Le conseil que lui porta la nuit fut de s'embarquer au point du jour, avec le reste du trésor royal, sur un bâtiment faisant voile pour la Sicile.
Revenons au prince de Maliterno.
L'important était de désarmer le peuple, et, en le désarmant, d'arrêter les massacres.
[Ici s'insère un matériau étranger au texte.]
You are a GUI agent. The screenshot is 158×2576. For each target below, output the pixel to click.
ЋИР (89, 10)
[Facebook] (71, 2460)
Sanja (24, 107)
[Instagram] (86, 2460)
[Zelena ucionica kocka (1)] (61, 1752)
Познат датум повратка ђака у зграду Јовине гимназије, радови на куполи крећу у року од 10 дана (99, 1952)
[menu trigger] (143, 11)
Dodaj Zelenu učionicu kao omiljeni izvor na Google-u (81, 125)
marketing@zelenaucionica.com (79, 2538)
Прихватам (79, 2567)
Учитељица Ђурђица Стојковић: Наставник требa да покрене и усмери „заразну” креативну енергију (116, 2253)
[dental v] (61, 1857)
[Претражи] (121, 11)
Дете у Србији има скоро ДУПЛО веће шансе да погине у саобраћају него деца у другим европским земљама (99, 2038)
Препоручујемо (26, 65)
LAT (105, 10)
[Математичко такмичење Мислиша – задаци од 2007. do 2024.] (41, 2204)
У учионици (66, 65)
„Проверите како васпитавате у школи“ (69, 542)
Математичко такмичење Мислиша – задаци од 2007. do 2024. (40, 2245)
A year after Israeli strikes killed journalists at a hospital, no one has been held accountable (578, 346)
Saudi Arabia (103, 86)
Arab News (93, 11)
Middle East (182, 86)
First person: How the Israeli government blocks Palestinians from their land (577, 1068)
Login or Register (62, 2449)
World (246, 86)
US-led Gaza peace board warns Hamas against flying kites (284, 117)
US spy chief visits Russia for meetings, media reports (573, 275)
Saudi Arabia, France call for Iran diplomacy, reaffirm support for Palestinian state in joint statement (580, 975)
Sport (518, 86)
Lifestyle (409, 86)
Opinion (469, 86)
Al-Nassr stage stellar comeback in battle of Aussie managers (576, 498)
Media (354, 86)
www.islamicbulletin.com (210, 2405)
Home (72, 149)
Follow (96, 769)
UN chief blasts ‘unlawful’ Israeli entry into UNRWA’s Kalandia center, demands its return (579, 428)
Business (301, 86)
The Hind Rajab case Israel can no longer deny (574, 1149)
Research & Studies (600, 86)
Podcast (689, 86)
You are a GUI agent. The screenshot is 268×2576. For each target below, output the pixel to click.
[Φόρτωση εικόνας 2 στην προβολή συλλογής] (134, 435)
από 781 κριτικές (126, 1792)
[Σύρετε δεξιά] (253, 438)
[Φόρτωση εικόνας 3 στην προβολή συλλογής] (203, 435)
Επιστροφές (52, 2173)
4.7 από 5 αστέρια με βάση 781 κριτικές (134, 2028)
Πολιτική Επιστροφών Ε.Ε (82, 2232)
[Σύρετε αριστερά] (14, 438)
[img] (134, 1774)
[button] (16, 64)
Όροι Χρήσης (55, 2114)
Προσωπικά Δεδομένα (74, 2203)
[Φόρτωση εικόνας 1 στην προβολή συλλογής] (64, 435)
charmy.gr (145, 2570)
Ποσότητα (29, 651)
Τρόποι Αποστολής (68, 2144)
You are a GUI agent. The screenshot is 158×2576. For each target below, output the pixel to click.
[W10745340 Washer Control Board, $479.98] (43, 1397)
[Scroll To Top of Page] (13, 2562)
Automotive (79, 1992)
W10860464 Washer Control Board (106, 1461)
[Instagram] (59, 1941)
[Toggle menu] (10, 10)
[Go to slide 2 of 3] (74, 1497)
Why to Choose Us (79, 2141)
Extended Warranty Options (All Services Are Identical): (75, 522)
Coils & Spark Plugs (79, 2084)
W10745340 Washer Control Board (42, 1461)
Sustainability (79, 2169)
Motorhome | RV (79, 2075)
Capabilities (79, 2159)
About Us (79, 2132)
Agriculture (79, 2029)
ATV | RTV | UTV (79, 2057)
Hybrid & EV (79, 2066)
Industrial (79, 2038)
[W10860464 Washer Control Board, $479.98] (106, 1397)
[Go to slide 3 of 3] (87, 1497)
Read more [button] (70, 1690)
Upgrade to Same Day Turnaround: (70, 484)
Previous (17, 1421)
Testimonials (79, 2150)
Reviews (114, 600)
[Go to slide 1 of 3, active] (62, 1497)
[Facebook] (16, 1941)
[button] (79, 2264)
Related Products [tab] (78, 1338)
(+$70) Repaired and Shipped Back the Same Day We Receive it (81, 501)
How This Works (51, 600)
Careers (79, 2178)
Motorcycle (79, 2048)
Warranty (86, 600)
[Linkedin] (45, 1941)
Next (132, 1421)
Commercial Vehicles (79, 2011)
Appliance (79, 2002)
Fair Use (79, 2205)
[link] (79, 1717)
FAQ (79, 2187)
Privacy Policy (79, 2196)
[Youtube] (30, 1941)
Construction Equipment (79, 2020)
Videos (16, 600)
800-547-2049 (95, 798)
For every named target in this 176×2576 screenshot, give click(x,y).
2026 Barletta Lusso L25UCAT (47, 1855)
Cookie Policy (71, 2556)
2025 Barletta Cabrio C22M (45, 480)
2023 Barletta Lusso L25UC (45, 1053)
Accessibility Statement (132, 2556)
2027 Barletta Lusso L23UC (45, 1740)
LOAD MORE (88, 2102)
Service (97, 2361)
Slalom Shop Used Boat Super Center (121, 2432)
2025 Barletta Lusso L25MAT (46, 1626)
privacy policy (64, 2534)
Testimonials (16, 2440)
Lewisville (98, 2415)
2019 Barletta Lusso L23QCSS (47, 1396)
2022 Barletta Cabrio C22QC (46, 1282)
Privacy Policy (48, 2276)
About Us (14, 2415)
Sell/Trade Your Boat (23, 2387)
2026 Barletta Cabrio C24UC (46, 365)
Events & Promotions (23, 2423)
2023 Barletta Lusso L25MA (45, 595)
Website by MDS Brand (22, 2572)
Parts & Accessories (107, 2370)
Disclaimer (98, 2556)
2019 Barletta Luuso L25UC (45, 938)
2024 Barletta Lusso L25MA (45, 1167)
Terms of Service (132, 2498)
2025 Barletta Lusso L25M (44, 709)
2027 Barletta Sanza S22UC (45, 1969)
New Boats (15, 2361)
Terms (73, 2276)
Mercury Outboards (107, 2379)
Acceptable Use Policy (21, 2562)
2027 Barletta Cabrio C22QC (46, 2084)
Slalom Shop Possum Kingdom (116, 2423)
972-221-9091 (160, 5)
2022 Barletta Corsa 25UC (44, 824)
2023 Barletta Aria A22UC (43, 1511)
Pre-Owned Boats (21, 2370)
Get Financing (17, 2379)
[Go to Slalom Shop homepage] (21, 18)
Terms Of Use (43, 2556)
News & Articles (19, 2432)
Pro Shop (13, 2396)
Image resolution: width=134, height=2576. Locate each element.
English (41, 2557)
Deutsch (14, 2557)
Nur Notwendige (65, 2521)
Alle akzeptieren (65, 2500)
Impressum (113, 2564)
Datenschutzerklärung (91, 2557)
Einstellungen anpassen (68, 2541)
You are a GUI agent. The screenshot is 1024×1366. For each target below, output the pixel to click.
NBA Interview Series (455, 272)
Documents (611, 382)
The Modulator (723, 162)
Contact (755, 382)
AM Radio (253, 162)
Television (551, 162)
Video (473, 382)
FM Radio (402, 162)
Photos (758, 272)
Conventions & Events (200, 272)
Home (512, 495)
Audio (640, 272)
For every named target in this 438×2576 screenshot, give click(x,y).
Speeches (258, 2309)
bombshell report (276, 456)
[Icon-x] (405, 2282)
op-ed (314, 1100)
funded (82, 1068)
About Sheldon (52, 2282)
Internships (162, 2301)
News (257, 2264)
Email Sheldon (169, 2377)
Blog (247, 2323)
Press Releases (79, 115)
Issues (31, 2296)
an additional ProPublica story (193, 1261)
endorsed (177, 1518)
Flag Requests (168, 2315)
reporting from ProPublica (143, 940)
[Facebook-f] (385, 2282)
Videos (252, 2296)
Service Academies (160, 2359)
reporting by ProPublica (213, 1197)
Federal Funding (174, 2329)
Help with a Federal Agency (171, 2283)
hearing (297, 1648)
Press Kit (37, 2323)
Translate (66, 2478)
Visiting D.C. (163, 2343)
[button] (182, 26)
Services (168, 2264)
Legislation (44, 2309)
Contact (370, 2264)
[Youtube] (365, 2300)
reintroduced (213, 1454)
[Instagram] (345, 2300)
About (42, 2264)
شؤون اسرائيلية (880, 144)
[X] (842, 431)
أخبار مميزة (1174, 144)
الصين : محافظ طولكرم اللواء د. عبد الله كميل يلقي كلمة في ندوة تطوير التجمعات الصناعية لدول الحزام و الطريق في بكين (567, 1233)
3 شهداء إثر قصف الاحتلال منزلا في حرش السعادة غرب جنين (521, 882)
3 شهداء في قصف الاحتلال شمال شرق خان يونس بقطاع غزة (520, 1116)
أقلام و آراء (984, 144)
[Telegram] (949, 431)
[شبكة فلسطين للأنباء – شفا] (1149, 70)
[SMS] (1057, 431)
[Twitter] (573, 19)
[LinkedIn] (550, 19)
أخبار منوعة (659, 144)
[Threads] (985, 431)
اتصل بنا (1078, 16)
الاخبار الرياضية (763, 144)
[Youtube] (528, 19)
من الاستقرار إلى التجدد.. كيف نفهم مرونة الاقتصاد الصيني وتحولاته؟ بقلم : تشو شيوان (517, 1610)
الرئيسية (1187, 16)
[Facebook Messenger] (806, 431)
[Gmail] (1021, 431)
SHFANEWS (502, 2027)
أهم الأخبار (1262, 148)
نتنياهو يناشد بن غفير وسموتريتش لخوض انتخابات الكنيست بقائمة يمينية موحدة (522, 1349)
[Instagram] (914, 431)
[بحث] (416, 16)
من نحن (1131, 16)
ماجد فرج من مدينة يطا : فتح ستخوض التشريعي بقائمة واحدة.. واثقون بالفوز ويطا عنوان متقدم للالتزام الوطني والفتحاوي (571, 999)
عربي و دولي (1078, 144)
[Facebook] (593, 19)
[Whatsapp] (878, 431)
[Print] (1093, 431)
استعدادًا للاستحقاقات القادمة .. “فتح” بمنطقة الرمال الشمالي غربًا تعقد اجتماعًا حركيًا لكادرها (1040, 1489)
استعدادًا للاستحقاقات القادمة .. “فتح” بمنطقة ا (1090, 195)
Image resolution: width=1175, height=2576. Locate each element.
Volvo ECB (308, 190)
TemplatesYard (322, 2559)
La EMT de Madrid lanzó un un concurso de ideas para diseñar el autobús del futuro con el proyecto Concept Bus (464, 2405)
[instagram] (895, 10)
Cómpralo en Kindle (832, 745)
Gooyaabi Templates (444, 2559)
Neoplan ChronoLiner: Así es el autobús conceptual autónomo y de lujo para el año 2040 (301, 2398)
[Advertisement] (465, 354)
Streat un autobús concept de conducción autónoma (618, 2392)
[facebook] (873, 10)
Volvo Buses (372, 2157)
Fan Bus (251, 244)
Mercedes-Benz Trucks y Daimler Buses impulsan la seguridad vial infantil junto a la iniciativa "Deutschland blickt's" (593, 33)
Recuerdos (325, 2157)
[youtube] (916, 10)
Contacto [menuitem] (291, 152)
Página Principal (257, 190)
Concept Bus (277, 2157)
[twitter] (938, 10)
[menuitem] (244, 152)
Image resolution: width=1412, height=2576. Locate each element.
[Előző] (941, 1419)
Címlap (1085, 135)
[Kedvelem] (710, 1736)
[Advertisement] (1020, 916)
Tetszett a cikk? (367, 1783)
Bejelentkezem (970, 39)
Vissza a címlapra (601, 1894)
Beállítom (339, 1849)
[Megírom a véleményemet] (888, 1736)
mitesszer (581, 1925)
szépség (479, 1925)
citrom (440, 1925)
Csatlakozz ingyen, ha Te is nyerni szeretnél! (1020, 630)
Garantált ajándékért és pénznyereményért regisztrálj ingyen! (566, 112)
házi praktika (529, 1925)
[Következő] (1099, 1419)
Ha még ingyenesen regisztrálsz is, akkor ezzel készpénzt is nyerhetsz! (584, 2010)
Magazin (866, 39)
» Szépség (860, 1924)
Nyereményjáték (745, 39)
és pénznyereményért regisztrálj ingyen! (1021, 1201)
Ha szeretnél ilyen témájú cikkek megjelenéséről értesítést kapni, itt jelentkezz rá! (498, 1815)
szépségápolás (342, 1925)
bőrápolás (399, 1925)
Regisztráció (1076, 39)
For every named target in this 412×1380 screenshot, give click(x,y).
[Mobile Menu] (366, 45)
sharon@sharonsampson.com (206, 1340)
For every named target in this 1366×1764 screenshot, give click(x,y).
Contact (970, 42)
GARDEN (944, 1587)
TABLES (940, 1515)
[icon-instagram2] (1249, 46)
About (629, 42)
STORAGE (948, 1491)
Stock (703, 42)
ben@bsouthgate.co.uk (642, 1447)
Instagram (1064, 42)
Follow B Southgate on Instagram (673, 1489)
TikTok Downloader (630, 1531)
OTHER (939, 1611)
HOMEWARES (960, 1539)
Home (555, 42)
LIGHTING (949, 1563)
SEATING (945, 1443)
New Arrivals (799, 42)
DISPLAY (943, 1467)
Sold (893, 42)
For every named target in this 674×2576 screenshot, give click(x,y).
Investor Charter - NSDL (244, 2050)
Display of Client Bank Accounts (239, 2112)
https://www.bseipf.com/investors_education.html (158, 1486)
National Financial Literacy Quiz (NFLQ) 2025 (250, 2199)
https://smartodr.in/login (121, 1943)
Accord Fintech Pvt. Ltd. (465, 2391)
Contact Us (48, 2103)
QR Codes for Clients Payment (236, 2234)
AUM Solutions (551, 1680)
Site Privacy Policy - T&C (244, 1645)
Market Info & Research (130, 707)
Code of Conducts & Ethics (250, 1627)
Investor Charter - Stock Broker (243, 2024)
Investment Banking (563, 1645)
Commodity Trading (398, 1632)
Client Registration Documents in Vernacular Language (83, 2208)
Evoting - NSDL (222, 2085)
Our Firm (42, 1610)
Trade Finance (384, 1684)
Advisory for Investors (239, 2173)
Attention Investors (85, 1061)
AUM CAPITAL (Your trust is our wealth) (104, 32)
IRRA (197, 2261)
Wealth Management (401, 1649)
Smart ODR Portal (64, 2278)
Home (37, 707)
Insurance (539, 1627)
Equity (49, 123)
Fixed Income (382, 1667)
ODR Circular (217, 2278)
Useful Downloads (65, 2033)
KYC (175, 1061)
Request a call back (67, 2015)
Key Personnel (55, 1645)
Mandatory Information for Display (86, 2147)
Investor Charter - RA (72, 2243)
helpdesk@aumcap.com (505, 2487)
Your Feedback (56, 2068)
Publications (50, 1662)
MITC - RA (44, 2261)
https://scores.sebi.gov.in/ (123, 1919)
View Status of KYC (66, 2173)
Le nouveau dictateur, après avoir engagé sa parole aux patriotes et juré de marcher en tout point d'accord avec eux, sortit de l'église, monta de nouveau à cheval, et, le sabre à la main, après avoir répondu par le cri de «Vive le peuple!» au cri de «Vive Maliterno!» nomma pour son lieutenant don Lucio Caracciolo, duc de Rocca-Romana, presque aussi populaire que lui, à cause de son brillant combat de Caïazzo. Le nom du beau gentilhomme qui, depuis quinze ans, avait changé trois fois d'opinions et qui devait se les faire pardonner par une troisième trahison, fut salué par une immense acclamation.
Après quoi, le prince de Maliterno fit une harangue, pour inviter le peuple à déposer les armes dans un couvent voisin destiné à servir de quartier général, et ordonna, sous peine de mort, d'obéir à toutes les mesures qu'il croirait nécessaires pour rétablir la tranquillité publique.
En même temps, pour donner plus de poids à ses paroles, il fit dresser des potences dans toutes les rues et sur toutes les places, et sillonna la ville de patrouilles composées des citoyens les plus braves et et les plus honnêtes, chargées d'arrêter et de pendre, sans autre forme de procès, les voleurs et les assassins pris en flagrant délit.
Puis il fut convenu qu'à la bannière blanche, c'est-à-dire à la bannière royale, était substituée la bannière du peuple, c'est-à-dire la bannière tricolore. Les trois couleurs du peuple napolitain étaient le bleu, le jaune et le rouge.
A ceux qui demandèrent des explications sur ce changement et qui essayèrent de le discuter, Maliterno répondit qu'il changeait le drapeau napolitain pour ne pas montrer aux Français une bannière qui avait fui devant eux. Le peuple, orgueilleux d'avoir sa bannière, accepta.
Lorsque, le matin du 17 janvier, on connut à Naples, la fuite du vicaire général et les nouveaux malheurs dont cette fuite menaçait Naples, la colère du peuple, jugeant inutile de poursuivre Pignatelli, qu'il ne pouvait atteindre, se tourna tout entière contre Mack.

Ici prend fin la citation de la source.